McCalpin: I hadn't heard that one. It feels like it was designed by, [not space aliens, but] in some part by people with mainframe backgrounds, but I certainly wasn't working for IBM back in the early days of AIX. I did notice that when I was a customer, [and] bought my first IBM RISC System/6000® in 1990, that AIX didn't look like the other UNIXes I was used to. ...

From the user perspective, it's essentially the same as any other UNIX®, just sometimes things are found in different places. From the system administration perspective, there's a little bit of extra overhead in learning how to use it, partly because AIX offers additional features that are not offered in other UNIX operating systems. And therefore, you have to have more extensive and different kinds of administrative tools to control those features.

Who's on first?

dW: Can we talk a little bit about the size of the actual POWER5 chip?

McCalpin: I don't actually know the number off the top of my head.

dW: I have a few numbers.

McCalpin: I think I saw it in a presentation. [laughs].

dW: I have this, and you just tell me if it sounds more or less right. I have 389 square millimeters for each processor, which are then packaged in the modules.

McCalpin: Right, it's -- that's for the chip. That's not a processor size.

dW: That's for the chip.

McCalpin: Right.

dW: What's the difference?

McCalpin: Chip includes two processors and 1.875 megabyte Level 2 cache.

dW: I thought a chip had two cores, it actually has two processors?

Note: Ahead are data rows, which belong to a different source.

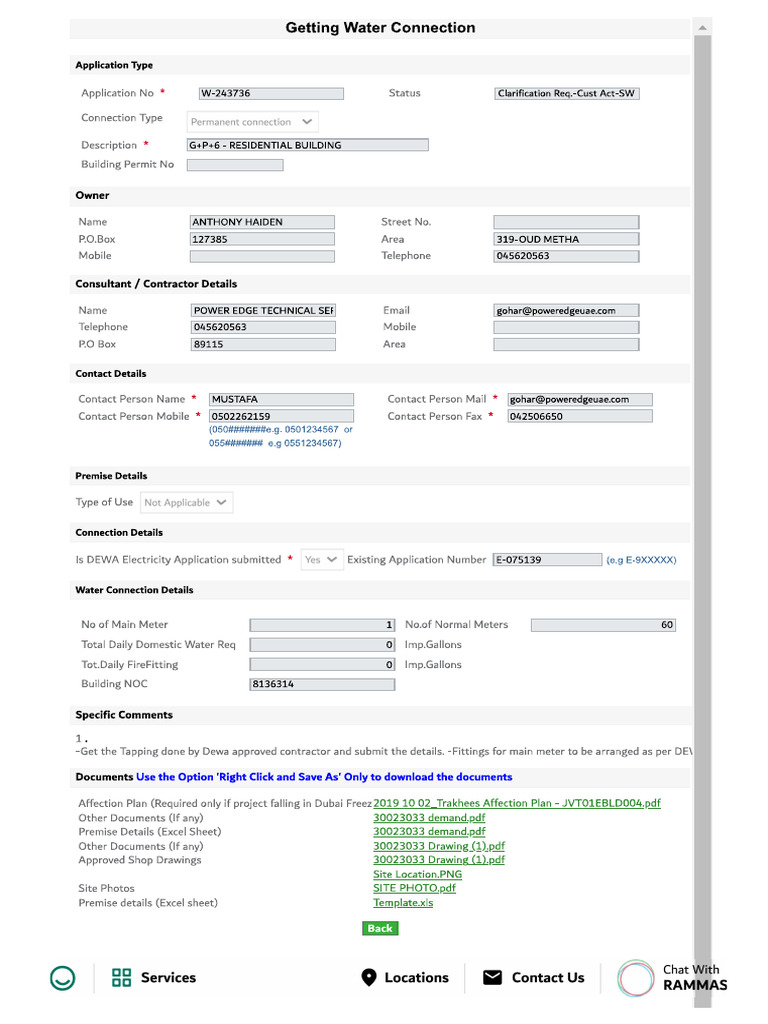This screenshot has width=768, height=1024.
Task: Click the scrollbar up arrow
Action: [703, 27]
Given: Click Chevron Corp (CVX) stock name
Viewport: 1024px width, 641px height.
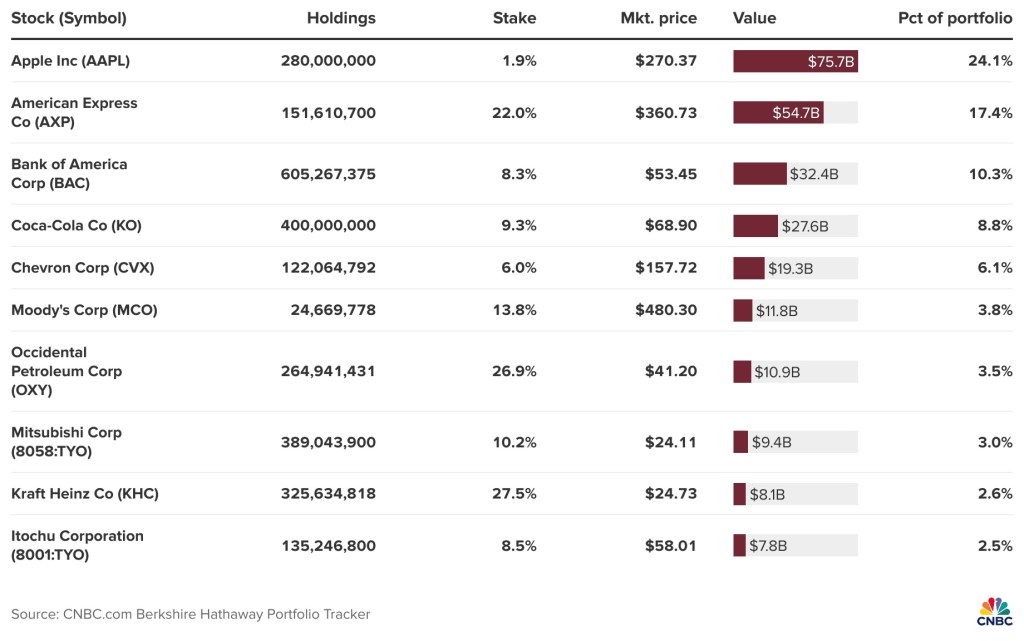Looking at the screenshot, I should (x=82, y=268).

McCalpin: Well, a core and a processor, I'm going to call those the same thing.

dW: Okay...

McCalpin: That's actually a very important point. IBM tries to be very consistent in calling a chip a chip, and saying that a processor and a core are the same thing.

dW: So if there are two processors on one chip, is that still a microprocessor then, if we're talking about these kinds of definitions?

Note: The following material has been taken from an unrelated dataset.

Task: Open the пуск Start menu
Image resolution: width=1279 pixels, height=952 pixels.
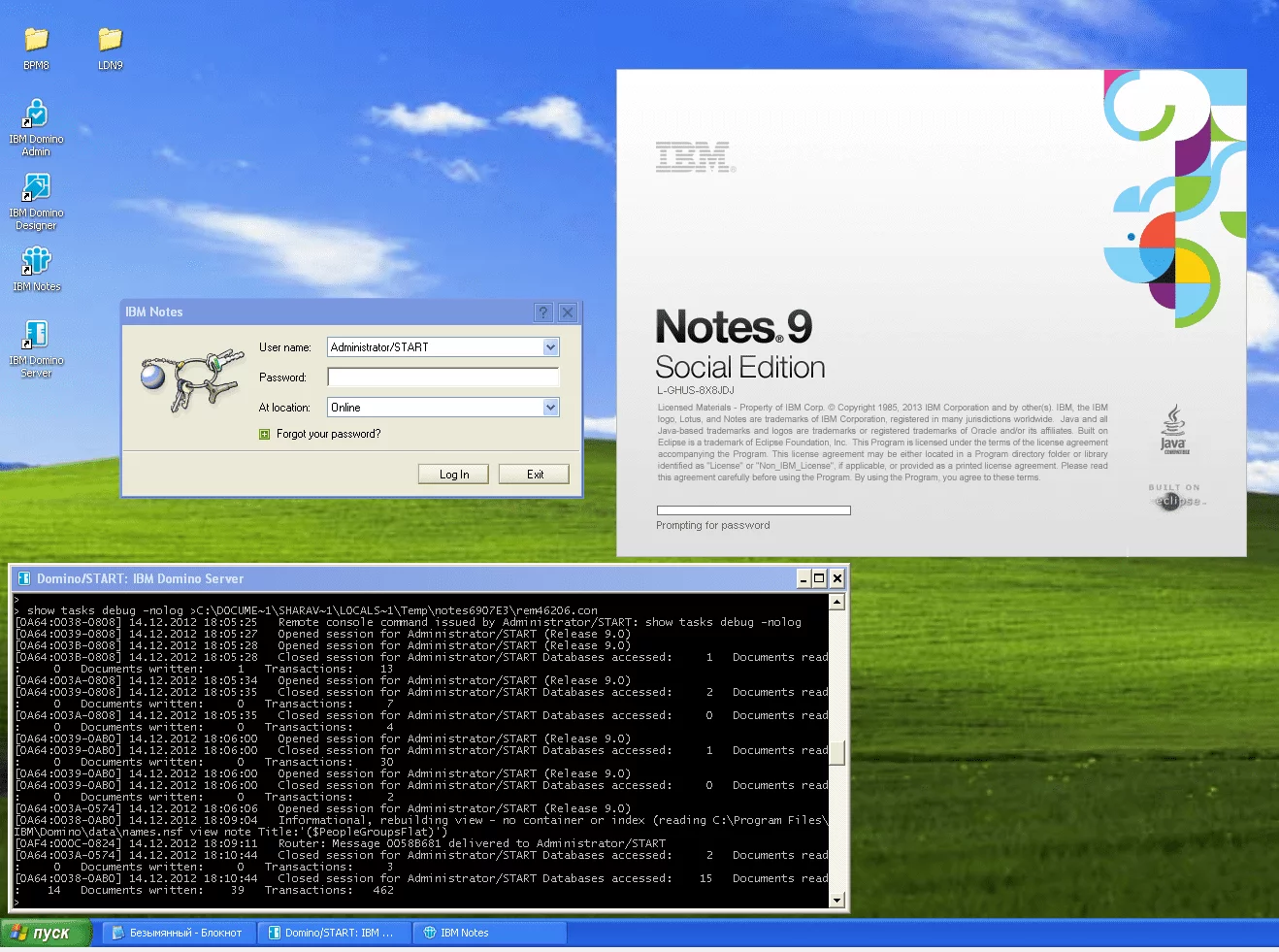Action: pos(46,933)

McCalpin: It's still a microprocessor, because the microprocessor means, in colloquial terms, no more than one chip per processor. This is a half a chip per processor.

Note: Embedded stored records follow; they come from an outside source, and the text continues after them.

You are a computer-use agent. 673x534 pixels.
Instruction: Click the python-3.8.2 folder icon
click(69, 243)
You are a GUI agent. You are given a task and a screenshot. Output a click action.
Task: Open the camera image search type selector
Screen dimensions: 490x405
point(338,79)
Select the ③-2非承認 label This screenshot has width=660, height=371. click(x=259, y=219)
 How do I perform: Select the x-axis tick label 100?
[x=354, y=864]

dW: Okay. So we have 389 square millimeters per... chip.

McCalpin: Per chip.

dW: And 4 chips per module.

McCalpin: There are four POWER5 chips plus four L3 chips on a multi-chip module in the p5 590 and p5 595.

dW: Okay... And the size of the multi-chip module is 95 millimeters squared?

McCalpin: That sounds about right, yes.

dW: Which is about the size of a man's palm. Which is huge!

McCalpin: Yes, it's almost four inches on a side.

dW: But one thing I couldn't find was anything about the power consumption and heat dissipation?

McCalpin: We are not going into details externally, but we do emphasize that we have aggressive and extensive power management functions that allow us to get a lot more performance out of this chip than we would if we didn't have these features that allow us to power down certain parts of the chip without any performance penalties.

Automatically laid-out versus hand-tuned circuits

dW: Especially at Ars Technica, but also on many of the other enthusiast sites, I've seen comments where people say that we should be hand-tuning the POWER chips instead of having that automated. Can you defend that design decision? That we don't hand-tune them?

McCalpin: Well, the last company that spent a huge amount of headcount on manual tuning and layout of circuits was DEC and it killed DEC and then it killed Compaq and now the Alpha line of processors has reached its end of life, so?

dW: Is it comparable to the difference between having a compiler compile your code and hand-tuning the assembly?

McCalpin: Yes, you could certainly make that analogy. And over time, what you find is the fraction of code that actually benefits from being hand tuned gets smaller and smaller, because compilers are very good. So you have the choice, we could certainly figure out how to make our processors, well, "certainly" ... there are certain limiters to processor frequency and/or performance that could be reduced by spending hundreds of man years and schedule to tune various circuits. But you don't -- schedule is not something that you want to lose and this sort of extensive manual tuning takes time.

Gazing into the future: POWER6, POWER7, and 128-bit processing

dW: I'm not trying to get you to say anything you're not supposed to say -- but can you tell us anything about POWER6 or POWER7?

McCalpin: Almost nothing. Even under nondisclosure, I'm not allowed to say very much about them.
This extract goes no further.